● **HOW TO COMPLETE THIS TASK**:
Beginning with the line containing "At what coordinates" and ending at the last line of the records, transcribe each line exactly. Do not include pictures.

● **RECORDS TO USE**:

********

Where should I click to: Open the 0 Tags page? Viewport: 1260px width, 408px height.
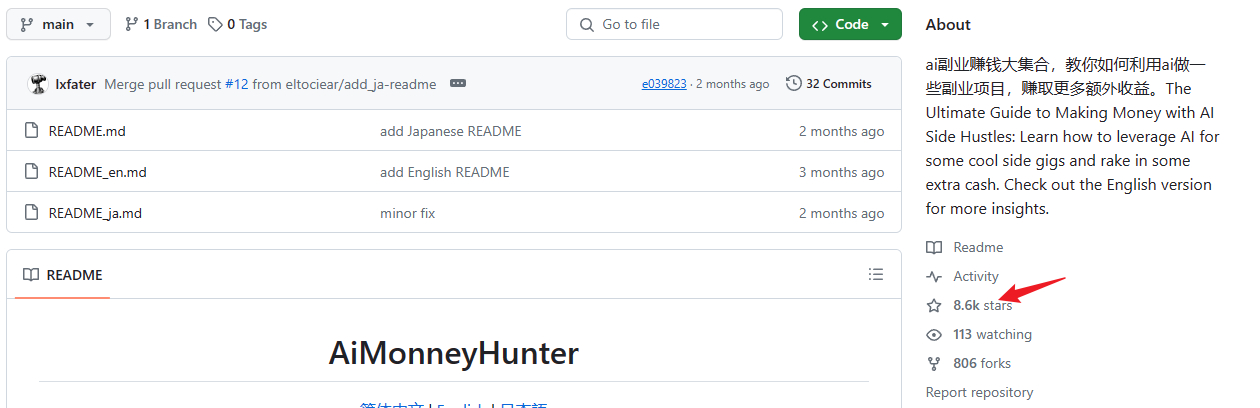tap(238, 24)
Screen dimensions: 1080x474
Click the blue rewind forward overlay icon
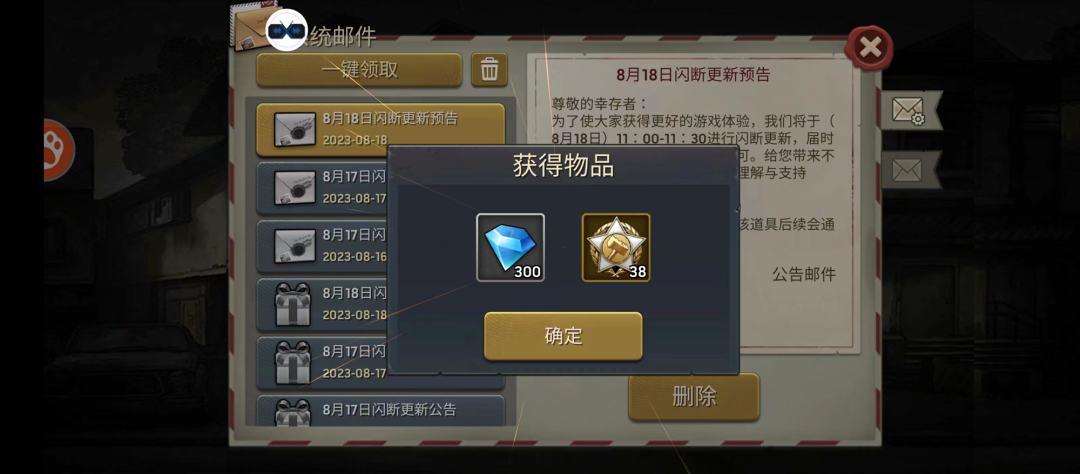click(x=286, y=30)
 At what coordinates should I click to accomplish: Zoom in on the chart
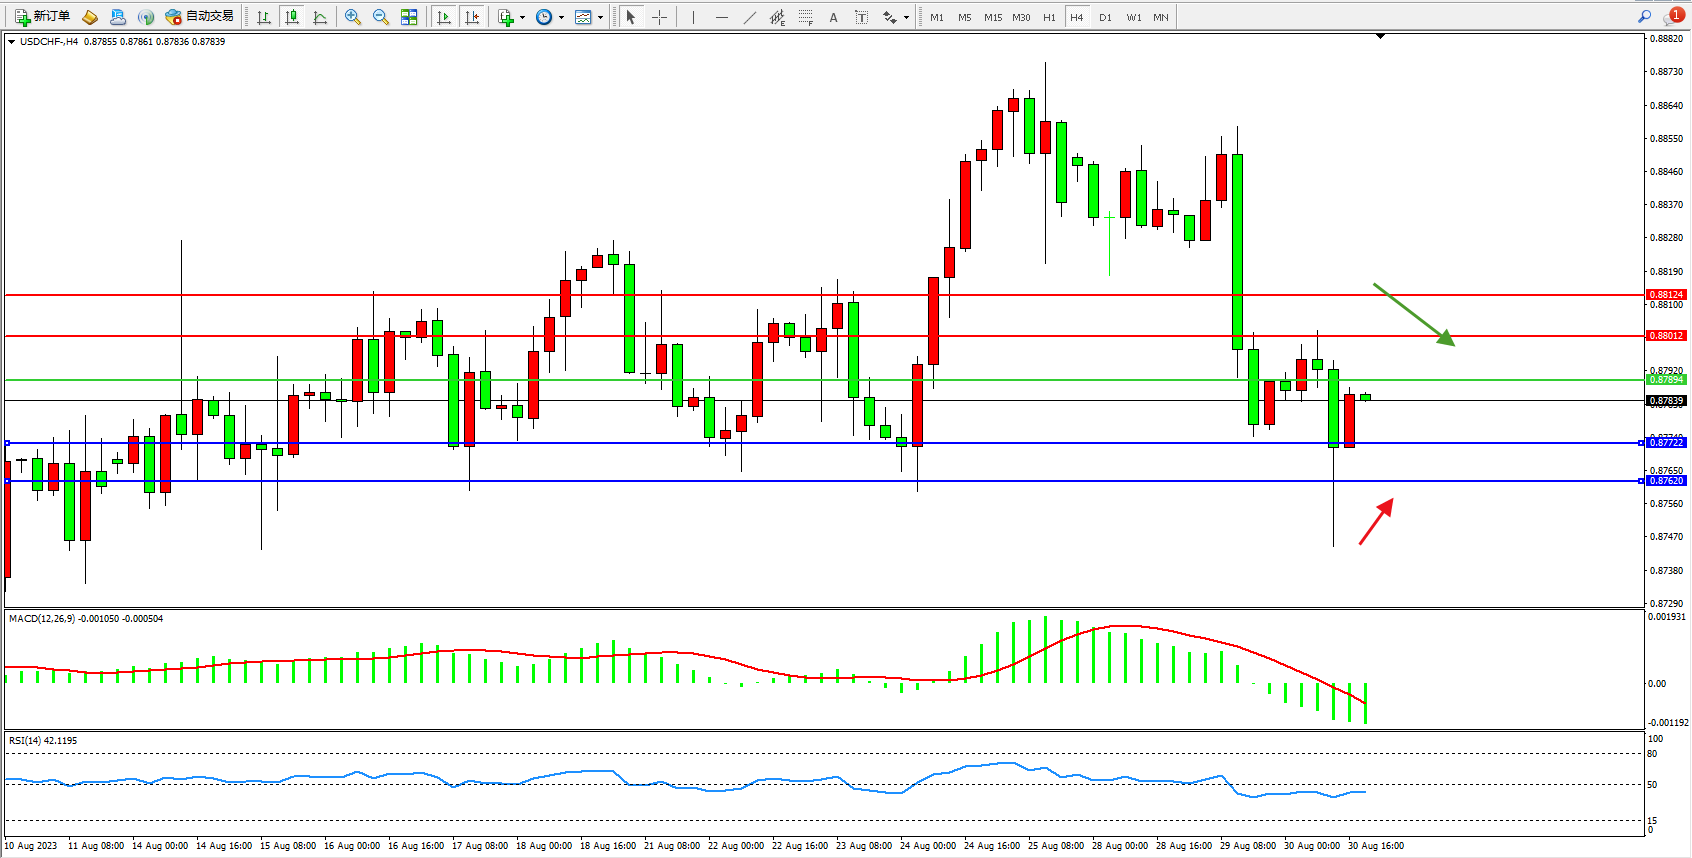[353, 17]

********

● **RESULT OF THIS EXERCISE**:
 At what coordinates should I click to accomplish: Zoom in on the chart
[353, 17]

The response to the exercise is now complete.